I like their latest stuff too, and some of their old er stuff. They cop a lot of flack, but I find that really strange, because they make great stuff. There are quite a few Waves plugins I use on every mix, and have been for a long time now.
I don’t like the vocal tone, but that might be the recording more than your processing. It sounds a bit constrained/narrow, like some important frequencies are missing
The lead vocals, the saxophone and the lead guitar solos were the most difficult elements to mix, in that order. I’m not sure if the vocal mic wasn’t quite suited to the artist, but his voice had some really harsh overtones that made it sound too “hard” and intense for the type of music. There were also some intermittent, rogue overtones too, that were really tricky to tame. I ended up using Waves F6 on those. If you listen to the last word on the 1st mix I posted, there is a really biting tone that I just had to deal with. I nixed it with mix F6 on mix 2. He is obviously a fantastic singer, but for whatever reason, the recording didn’t seem to flatter his voice too much.

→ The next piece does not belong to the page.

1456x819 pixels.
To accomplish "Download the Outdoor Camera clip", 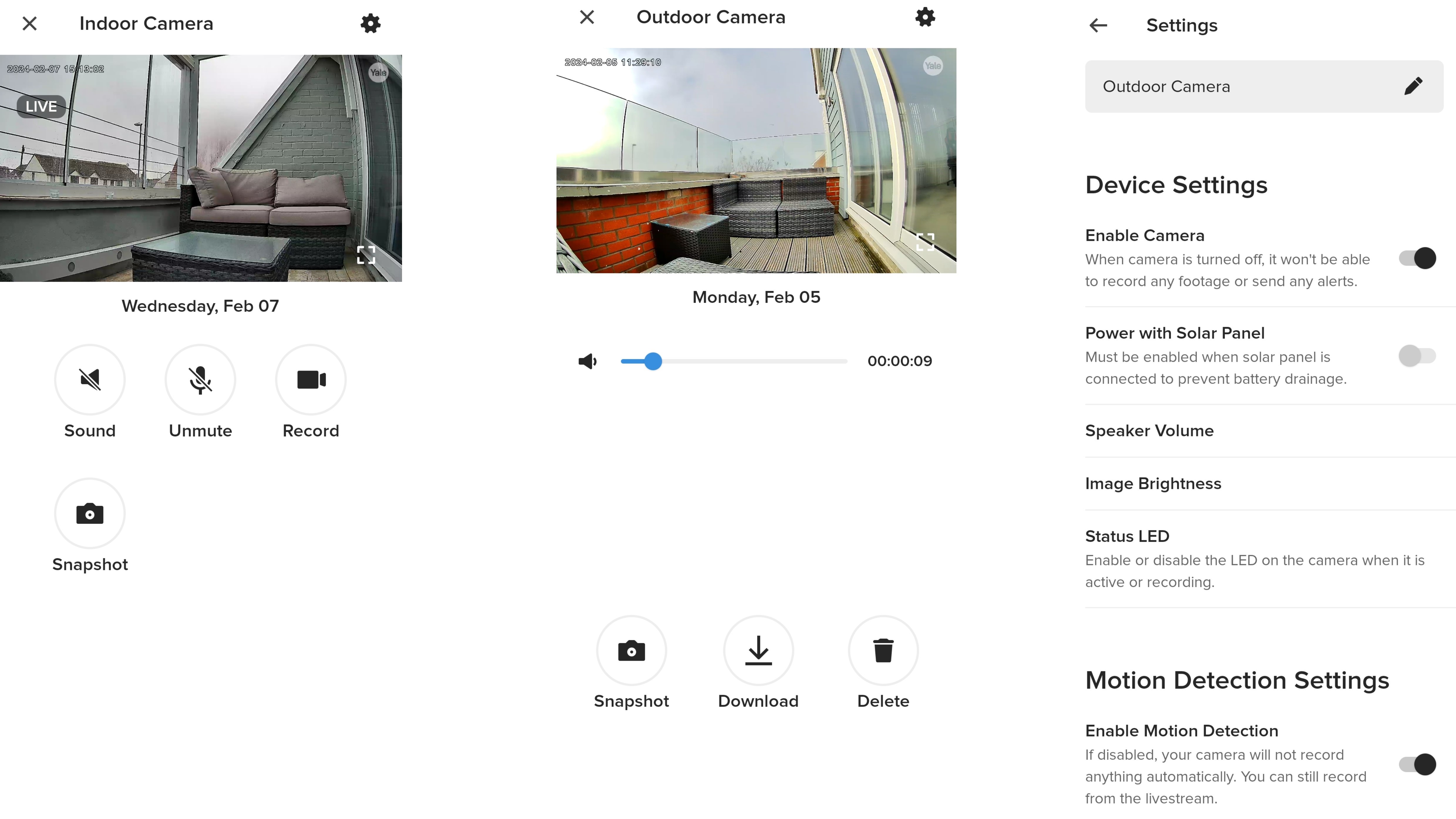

I have to admit, as much as I don’t usually like very loud mixes, this ones sounds great even though it is VERY loud. Well to be honest it does sound too compressed but only for a few seconds in the loudest sections (most notably from 3:23 to 3:27). You certainly did a great job of making this sound both good and loud. I still don’t understand why people keep on trying to push the loudness to the limit when the same thing would sound just as good or even better with a slightly bigger dynamic range, but I commend the technical prowess.
I agree that it is probably louder than it needs to be. I think around -10dB LUFS would suit this style of music. I did push for loudness on this one, but it was more of a personal engineering challenge rather than a deliberate stylistic choice. I was working on the theory that the more “loudness potential” you build into your mixes before your master buss, the less invasive processing you need to put on your master buss, and the impression of dynamics and punch is retained, regardless of whether the artist decides to get it mastered loud or not. I’m pretty happy with the tactics I’ve discovered of recent times, and I think this mix illustrates that those tactics work.
Do you mind mentioning where exactly the DBX 160 and the RS124 are used in this mix?
The DBX160 was on the snare only, but I put the RS124 on the Overheads, the bass, the acoustic guitar, the electric lead and rhythm, the saxes, the Rhodes, the piano, and the harmony vocal groups.